The Duke of Florence for his approved Valour, offered him large Proffers to stay with him; which he refused: intending, as he had done in Florence, to proceed through all the chief Cities in Italy; but this his Purpose was frustrated, by Letters sent to him from his Master King Henry the 8th. which commanded him to return as speedily as possibly he could into England.
Our famous English Antiquary John Leland, speaking much in the praise of Sir Thomas Wiat the Elder, as well for his Learning, as other excellent Qualities, meet for a man of his Calling; calls this Earl the conscript enrolled Heir of the said Sir Thomas Wiat: writing to him in these words;
Accipe Regnorum Comes illustrissime Carmen,
Quo mea Musa tuum laudavit moesta Viallum.
And again, in another place,
Perge, Houerde, tuum virtute referre Viallum,
Dicerisque tuæ clarissima Gloria stirpis.

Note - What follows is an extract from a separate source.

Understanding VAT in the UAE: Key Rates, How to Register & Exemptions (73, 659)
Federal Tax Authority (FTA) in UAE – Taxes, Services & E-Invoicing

A certain Treatise called The Art of English Poetry, alledges, That Sir Thomas Wiat the Elder, and Henry Earl of Surrey were the two Chieftains, who having travelled into Italy, and there tasted the sweet and stately Measures and Style of the Italian Poesie, greatly polished our rude and homely manner of vulgar Poesie from what it had been before; and may therefore justly be shewed to be the Reformers of our English Meeter and Style.